Thus, to invoke the UMDDA, a prisoner must submit a written request for final disposition of any pending charges "to the warden, superintendent or other officials having custody of the prisoner." K.S.A. 22-4302; see Burnett, 297 Kan. at 454. The request must be addressed to the court and county attorney where the charges are pending and state the prisoner's "place of imprisonment." K.S.A. 2014 Supp. 22-4301(a). "[S]ubstantial compliance with the UMDDA is sufficient to invoke its protections." Burnett, 297 Kan. at 453.

Once a prisoner has properly invoked the UMDDA, the burden to send the request and a certification of the prisoner's term of commitment shifts to the prison officials. 297 Kan. at 454. "'[T]he warden, superintendent or other officials having custody of the prisoner' are obligated to 'forthwith' send the district court and county attorney the request and certification." 297 Kan. at 454-55. The Kansas Supreme Court has recognized that, if prison officials deficiently execute their statutory responsibilities, their failures are not attributable to the prisoner and do not prejudice the prisoner's ability to invoke the UMDDA. 297 Kan. at 455.


In Burnett, a prisoner was charged in Reno County on September 7, 2006. Soon thereafter, the prisoner began serving a prison sentence in an unrelated case in McPherson County. On February 7, 2007, the prisoner filed a request for final disposition with the Reno County District Court, requesting a resolution within 180 days of all pending charges against him in Reno County. The prisoner also sent a copy of his request to the Reno County District Attorney, the Reno County District Court clerk, and the Kansas Secretary of Corrections. As provided in the UMDDA, the KDOC should have sent a copy of the prisoner's request along with a certificate attesting to the prisoner's term of commitment to the Reno County District Court and to the Reno County District Attorney. See K.S.A. 22-4302. Yet, the prisoner was physically delivered to Reno County authorities to face the charges against him. Sometime after his preliminary hearing, the prisoner filed a motion to dismiss because he had not been brought to trial within 180 days. The district court denied the motion, and this court affirmed.

On review, the Kansas Supreme Court reversed. 297 Kan. at 457-59. Among other issues, the court analyzed whether the prisoner had to prove when the district attorney received his request and certification. 297 Kan. at 454-55. The Kansas Supreme Court stated that the undisputed evidence showed the prisoner filed his request with the district court on February 7, 2007. The court explained that, if prison officials failed to properly execute its statutory responsibilities, their failures were not attributable to the prisoner. And the prisoner could not be deprived of his statutory rights under the UMDDA "'by the laches of public officials' [Citations omitted.]" 297 Kan. at 455. The court ultimately concluded that 180 days lapsed since the prisoner filed his request with the district court on February 7, 2007; therefore, the Reno County District Court lacked jurisdiction to hold a jury trial and erred in denying the prisoner's motion to dismiss. 297 Kan. at 459.

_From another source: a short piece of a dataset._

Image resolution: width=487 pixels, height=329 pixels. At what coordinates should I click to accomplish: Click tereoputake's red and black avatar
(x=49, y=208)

In this case, it is clear that Lomon was not in full compliance with the UMDDA. He filed a notice with officials at the prison where he was located but it was not addressed to the county attorney or the district court where the charges Lomon wanted

addressed were filed. Apparently, the prison officials took no action on the request made by Lomon. However, when Lomon inquired why no action had been taken on his request, he was not told that his filing was inadequate. He was told that the filing was not being processed because Lomon was responsible for paying fees as a precursor to the processing of the request.

The problem with this response is that there is no statutory authority in the UMDDA requiring the payment of any fee to pursue a 180-day writ. Furthermore, there is no reference made in the written response from the prison officials to any authority Lomon could refer to in order to address the problem as outlined by the prison officials. Lomon made a subsequent inquiry on how to proceed and was given information that did not answer the inquiry. This led to apparent confusion on Lomon's part on how to proceed in that he felt the only way to move forward was to contact Morris County directly. There is some logic in Lomon's perception in that he had contacted Douglas County directly in regard to a 180-day writ and received a response.

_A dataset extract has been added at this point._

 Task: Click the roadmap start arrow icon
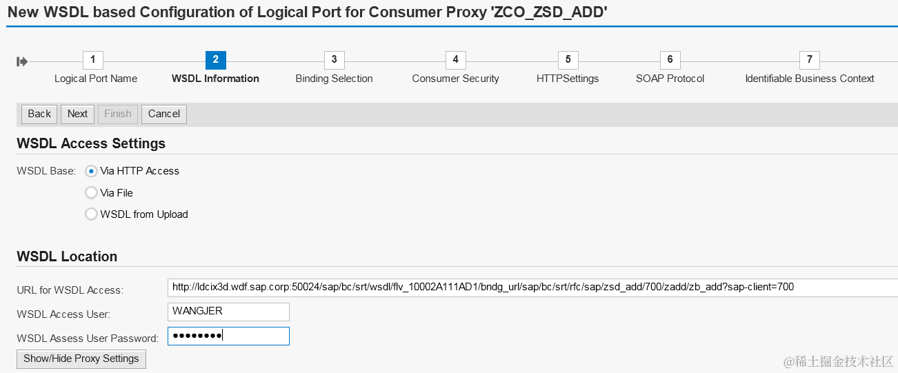(22, 61)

Lomon took specific steps in an attempt to pursue a 180-day writ in Morris County. While prison officials have an affirmative duty to pass a 180-day writ request to the necessary parties, the State argues that the UMDDA was not properly invoked and therefore the duty to act never manifested itself. However, there is certainly an obligation to provide a prisoner with accurate information when it is decided that prison officials do not feel there is an obligation to act and in all events not create a barrier to a prisoner pursuing his legal options. In this case, Lomon took action to attempt to pursue a 180-day writ and was misled on how to pursue that legal right. When he perceived that prison officials were not going to take action, he took unilateral action to pursue his right. In this case, Lomon took sufficient action to purse his right to a180-day writ and the State impeded those efforts. Consistent with the reasoning in Burnett, Lomon's efforts should not be burdened with the State's actions. Lomon took sufficient steps to invoke the UMDDA.

In reading the record on appeal, the only clear starting date for the UMDDA's 180day period was July 20, 2014, when Lomon mailed the handwritten 180-day writ to the Morris County Attorney. The record indicates that Lomon's request to the Unit Team at HCF occurred sometime before Lomon submitted the handwritten writ, but no evidence suggests an exact date. In any event, the State did not prosecute Lomon's case until Lomon filed his pro se motion to dismiss on June 23, 2016, nearly 2 years after he mailed the handwritten writ. Indeed, the district court did not hold a first appearance hearing until July 21, 2016.


Because the State otherwise asserts no statutory exemption, the passage of the 180-day statutory period is conclusive of undue delay. See K.S.A. 2014 Supp. 22-4303; Burnett, 297 Kan. at 459. Since Lomon properly invoked the UMDDA, the district court lacked jurisdiction and, therefore, correctly granted Lomon's motion to dismiss.


Plaintiff's Experts:

Defendant's Experts:


Home | Add Attorney | Add Expert | Add Court Reporter | Sign In
Find-A-Lawyer By City | Find-A-Lawyer By State and City | Articles | Recent Lawyer Listings
Verdict Corrections | Link Errors | Advertising | Editor | Privacy Statement
© 1996-2018 MoreLaw, Inc. - All rights reserved.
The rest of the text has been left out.